Before you open the bottle, you learn it is an Islay malt, 48% abv, with a golden amber color.  Pop the cork and you are greeted with a most unusual nose.  It certainly is peaty, but a muted soft peat, and perhaps a hint of the sea in the smell and then smoke.  There is something else in the smell that I have been struggling to identify, almost an aromatic rubber like smell but not quite rubber.  Looking for inspiration, I went to some reviews and one called it band aids.  That is exactly it, there is a smell that is like a freshly opened metal box of band aids!  You might think this is an unpleasant mix, but it is not.

Due to the high alcohol content, I decided to add some water.  Normally, I take my Scotch neat.  It was very smooth.  There were tastes of sweet peat, smoke, a hint of citrus and some other tastes hovering just out of my reach.  Alas, I think I added too much water.  Even considering that it had a very long finish.  

This is a very nice Scotch, one that will take more of my time to explore.  I will take the next glass neat, and report on the findings.  Even with my over watered faux pas, it was quite pleasant.  I recommend you try it if for nothing more than the singular experience.


  1. I've never acquired a taste for Scotch. This maybe because the only Scotch I've had have been the cheaper ones, Johnny Walker just to name one. I'm dedicated to Bushmills, it has become the only whiskey which graces my liquor cabinet.

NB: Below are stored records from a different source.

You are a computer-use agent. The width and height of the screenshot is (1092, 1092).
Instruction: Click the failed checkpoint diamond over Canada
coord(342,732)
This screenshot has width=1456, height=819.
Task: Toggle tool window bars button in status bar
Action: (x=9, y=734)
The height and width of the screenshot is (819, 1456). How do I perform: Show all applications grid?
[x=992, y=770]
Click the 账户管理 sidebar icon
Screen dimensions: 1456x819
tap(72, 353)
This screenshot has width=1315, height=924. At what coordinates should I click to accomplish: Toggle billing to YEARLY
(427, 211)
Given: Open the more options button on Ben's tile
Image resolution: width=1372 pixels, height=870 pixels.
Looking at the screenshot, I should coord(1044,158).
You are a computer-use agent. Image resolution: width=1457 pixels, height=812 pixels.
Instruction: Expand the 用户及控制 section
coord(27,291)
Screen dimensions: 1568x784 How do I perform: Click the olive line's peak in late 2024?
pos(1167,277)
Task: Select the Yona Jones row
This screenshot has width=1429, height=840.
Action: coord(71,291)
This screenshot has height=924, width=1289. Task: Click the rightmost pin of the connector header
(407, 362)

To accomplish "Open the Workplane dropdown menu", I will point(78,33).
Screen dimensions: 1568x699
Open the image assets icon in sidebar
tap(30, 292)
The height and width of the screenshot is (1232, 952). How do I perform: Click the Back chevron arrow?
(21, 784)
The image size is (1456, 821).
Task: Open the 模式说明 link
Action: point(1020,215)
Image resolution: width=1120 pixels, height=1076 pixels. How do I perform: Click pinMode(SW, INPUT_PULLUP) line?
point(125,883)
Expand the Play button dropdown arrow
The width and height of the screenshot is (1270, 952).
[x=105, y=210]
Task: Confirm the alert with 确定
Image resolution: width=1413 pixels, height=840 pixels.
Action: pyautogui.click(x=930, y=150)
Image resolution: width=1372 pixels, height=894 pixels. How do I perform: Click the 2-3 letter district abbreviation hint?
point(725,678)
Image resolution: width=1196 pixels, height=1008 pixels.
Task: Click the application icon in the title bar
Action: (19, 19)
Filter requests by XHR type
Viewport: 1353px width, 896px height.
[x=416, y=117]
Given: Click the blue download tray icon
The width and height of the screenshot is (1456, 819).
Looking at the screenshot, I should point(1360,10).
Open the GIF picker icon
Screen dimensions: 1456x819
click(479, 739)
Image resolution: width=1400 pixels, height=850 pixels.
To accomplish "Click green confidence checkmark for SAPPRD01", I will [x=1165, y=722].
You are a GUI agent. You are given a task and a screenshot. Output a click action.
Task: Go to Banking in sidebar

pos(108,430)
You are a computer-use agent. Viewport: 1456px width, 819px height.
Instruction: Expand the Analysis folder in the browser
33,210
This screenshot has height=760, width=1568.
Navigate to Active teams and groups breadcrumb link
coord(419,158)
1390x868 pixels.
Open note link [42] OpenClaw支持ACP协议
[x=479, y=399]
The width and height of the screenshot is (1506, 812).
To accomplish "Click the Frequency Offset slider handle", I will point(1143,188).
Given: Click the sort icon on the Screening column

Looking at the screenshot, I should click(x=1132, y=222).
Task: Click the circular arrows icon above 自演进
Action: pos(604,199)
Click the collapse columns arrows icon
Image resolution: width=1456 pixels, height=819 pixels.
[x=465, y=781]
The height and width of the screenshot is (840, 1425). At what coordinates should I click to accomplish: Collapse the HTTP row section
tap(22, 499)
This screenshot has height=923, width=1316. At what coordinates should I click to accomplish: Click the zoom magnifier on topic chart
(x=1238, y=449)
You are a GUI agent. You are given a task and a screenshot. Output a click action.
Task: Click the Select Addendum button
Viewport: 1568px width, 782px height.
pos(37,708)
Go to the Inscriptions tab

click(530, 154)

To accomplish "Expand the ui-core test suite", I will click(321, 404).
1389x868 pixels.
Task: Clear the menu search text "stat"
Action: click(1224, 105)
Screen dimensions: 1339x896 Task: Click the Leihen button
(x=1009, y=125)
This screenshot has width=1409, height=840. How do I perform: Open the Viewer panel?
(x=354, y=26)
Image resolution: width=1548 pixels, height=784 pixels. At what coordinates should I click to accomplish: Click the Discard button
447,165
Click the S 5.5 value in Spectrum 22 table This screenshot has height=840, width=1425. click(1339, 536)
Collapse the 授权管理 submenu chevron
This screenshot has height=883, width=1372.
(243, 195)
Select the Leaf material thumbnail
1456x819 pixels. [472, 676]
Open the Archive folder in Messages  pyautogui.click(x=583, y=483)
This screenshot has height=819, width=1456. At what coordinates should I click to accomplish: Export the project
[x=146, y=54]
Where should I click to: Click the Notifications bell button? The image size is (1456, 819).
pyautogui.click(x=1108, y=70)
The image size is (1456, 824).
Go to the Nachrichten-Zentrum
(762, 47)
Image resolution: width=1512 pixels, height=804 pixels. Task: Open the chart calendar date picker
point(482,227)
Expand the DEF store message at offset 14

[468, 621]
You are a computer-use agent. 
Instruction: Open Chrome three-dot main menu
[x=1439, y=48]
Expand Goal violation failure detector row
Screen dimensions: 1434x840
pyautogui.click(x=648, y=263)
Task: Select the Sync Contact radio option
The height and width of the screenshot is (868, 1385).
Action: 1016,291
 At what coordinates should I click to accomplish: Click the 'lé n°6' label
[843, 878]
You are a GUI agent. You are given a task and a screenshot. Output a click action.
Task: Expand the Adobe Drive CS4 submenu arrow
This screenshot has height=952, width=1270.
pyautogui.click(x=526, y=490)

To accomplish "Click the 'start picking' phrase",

    Thanks for the review!

  2. @chris - if I can make an analogy, moderately priced blended Scotch whisky is to a light lager as a single malt Scotch whisky is to a micro-brew old country style ale. I like Bushmills and it was a gateway whiskey for me to higher quality distills. Beware, single malt Scotch is habit forming.

  3. This is one of those scotches that I always see and am sure I've tried but can never remember if I liked it and I'm afraid to spend money to try it again. Unforgettable name at least. I'll give it a go again next pub I see it in - no sense buying a whole bottle, and I'm definitely not spending anything on the omnipresent Glen twins either.

  4. Yes, Laphroaig is a classic, and it puts all the other peat-fired scotches in perspective. A few drops or a teaspoon of water (or a half ice cube) is enough, otherwise the smoke and everything else can start to make it taste like bong water. Jolly good.